As far as LGBT rights goes, Jamaica has a pretty abysmal track record. Sexual acts between two men are still punishable by law (they face up to 10 years of imprisonment if caught), and levels of anti-LGBT violence in the country are incredibly widespread.
There are regular reports of ‘corrective rapes’ of non-heterosexual women and it’s not uncommon to hear about gay men being stoned or beaten to death – and these crimes are often overlooked by the police, who fail to acknowledge them as a hate crime.
In the past few years, Jamaica has been criticised by both the United Nations (who said that the country allowed legalised homophobia) as well as by President Barack Obama who recently spoke about the need for equality in the country when he visited the island earlier this year.
However, the country has a long history of homophobia due to British colonialism and the religious beliefs of its citizens too.
As a result, Jamaica’s current landscape makes same-sex marriage – or any LGBT rights at all – a far off possibility.

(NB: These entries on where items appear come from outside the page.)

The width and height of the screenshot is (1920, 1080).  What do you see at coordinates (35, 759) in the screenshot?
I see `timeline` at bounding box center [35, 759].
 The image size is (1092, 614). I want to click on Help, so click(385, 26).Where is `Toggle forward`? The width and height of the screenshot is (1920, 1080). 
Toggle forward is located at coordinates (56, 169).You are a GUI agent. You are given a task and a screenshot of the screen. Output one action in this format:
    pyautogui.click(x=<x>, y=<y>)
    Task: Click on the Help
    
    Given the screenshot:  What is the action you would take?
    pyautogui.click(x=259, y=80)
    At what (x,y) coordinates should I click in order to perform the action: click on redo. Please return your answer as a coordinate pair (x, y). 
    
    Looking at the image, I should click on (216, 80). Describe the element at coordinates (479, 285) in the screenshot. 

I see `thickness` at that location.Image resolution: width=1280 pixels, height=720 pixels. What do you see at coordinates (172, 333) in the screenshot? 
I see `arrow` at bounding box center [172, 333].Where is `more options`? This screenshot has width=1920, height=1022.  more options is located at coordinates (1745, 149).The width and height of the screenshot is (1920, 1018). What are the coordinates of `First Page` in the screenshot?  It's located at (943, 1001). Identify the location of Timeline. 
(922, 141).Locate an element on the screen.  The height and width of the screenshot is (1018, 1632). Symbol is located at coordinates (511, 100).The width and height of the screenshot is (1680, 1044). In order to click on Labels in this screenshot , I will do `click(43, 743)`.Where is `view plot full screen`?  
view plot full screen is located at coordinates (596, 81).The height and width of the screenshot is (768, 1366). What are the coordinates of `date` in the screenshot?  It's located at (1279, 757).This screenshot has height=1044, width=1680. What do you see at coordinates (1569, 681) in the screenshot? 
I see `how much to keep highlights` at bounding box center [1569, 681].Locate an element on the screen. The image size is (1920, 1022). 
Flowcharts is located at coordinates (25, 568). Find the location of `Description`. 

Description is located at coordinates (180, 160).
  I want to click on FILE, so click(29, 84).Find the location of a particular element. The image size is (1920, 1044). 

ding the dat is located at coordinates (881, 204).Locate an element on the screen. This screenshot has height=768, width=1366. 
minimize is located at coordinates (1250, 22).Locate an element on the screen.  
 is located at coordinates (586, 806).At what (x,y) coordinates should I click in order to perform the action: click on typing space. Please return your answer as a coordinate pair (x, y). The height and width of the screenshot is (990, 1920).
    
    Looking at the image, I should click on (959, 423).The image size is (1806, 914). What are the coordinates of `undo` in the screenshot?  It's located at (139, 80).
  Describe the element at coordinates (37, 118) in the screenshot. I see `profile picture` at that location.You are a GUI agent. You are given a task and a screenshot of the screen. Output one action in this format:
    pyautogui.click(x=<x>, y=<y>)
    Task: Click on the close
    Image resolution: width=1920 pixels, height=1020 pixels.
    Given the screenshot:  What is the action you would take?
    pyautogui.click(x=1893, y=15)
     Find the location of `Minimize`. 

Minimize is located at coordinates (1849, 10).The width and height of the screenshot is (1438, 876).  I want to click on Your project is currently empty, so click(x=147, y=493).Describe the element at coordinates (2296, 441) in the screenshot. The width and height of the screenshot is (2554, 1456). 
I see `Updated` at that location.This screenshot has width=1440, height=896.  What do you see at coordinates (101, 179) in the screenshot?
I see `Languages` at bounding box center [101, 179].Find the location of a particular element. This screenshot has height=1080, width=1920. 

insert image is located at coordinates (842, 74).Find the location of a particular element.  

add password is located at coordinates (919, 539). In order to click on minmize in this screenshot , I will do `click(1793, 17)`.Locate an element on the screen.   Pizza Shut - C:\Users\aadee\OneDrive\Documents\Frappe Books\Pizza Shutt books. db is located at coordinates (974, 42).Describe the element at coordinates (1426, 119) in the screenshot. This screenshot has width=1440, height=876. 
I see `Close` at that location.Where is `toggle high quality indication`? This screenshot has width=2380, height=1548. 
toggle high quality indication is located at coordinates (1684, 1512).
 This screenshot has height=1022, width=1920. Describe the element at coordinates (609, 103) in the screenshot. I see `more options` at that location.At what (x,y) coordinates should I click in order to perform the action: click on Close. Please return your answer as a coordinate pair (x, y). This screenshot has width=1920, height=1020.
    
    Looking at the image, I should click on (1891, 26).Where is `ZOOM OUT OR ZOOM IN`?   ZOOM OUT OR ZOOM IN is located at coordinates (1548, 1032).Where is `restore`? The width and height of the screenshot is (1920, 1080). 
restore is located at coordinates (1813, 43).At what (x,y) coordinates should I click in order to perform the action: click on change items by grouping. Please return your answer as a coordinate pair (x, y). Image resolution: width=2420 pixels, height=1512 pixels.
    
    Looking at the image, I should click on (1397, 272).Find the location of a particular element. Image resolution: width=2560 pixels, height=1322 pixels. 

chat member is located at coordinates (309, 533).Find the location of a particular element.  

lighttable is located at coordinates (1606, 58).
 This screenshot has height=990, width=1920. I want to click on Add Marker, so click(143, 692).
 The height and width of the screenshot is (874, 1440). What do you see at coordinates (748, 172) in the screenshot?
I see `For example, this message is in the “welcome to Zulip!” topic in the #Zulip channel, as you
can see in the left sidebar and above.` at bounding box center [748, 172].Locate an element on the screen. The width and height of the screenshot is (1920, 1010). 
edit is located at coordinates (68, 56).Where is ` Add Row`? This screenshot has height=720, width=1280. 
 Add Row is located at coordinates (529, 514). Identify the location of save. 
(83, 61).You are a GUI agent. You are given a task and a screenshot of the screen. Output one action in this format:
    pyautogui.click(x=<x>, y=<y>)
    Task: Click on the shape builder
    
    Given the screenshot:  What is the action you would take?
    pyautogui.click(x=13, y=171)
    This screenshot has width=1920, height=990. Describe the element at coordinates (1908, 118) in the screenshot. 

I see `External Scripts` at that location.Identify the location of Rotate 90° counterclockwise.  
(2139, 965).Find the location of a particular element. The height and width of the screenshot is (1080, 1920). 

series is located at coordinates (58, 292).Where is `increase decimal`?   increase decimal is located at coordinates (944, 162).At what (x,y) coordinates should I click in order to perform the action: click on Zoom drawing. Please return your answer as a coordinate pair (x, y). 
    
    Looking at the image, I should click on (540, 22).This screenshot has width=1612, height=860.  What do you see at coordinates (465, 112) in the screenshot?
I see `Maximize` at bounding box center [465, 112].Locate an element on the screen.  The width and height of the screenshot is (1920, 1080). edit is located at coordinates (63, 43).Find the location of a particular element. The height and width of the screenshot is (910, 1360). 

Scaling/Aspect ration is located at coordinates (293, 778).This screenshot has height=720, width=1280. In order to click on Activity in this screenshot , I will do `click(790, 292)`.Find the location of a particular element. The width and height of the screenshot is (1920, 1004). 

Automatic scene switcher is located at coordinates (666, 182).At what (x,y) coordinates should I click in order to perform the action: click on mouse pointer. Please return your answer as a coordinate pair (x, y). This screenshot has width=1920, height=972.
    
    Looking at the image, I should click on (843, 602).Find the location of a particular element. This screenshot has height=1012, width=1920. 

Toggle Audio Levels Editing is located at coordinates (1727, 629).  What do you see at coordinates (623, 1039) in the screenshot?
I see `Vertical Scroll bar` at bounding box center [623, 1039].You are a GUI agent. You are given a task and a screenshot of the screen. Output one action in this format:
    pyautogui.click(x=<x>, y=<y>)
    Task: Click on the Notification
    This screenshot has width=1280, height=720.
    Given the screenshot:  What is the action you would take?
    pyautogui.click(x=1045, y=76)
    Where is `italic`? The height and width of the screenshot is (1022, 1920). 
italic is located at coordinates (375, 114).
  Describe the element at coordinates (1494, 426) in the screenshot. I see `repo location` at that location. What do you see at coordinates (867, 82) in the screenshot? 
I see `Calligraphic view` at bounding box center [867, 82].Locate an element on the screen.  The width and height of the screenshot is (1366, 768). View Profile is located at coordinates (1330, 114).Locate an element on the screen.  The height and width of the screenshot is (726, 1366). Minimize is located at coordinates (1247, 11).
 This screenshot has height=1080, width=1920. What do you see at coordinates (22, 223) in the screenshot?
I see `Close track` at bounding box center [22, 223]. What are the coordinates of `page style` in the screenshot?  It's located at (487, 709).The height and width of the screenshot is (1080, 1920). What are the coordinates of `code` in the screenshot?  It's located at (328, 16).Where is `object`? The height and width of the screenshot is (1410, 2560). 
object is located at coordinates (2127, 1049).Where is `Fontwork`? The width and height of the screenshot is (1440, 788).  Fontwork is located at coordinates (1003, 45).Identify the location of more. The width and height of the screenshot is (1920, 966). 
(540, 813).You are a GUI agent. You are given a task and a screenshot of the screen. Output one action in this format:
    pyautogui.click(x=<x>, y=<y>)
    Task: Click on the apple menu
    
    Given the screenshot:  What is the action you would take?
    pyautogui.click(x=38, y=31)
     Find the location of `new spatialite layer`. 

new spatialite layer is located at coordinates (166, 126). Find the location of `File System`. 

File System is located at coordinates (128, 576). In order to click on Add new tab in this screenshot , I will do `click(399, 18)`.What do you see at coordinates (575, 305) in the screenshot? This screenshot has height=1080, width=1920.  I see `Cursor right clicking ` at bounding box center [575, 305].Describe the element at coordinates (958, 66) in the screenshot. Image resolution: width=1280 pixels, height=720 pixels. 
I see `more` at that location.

This is a shame for lesbian couple Carla and Krystal, who recently gave an interview with the Jamaica Gleaner saying that they hope to get married in Jamaica before they die.
Speaking to the publication, Carla said that:
My partner and I used to contemplate marriage. Perhaps we were naive at first, but that blossomed into a bit of boldness. I’m not sure if my partner knows how disheartening it has been for me, when I sometimes sit in solitude and question why things have to be this way. Why are people so opposed to allowing lesbians to marry each other?
She has always been there for me when I was unemployed and on the verge of depression. She always provided emotional support like no other, and who remains equally, if not more committed to us and the prosperity of our union, and yet, I am not allowed to marry her.”
Carla also added that when the time is right, she and Krystal would like to challenge Jamaica’s Charter of Fundamental Rights and Freedoms; these state that marriage is a human right. Though, Carla also realises that she will have a hard time getting two-thirds of Jamaica’s government to rule in favour of a same-sex marriage ruling should she go ahead with that legal battle.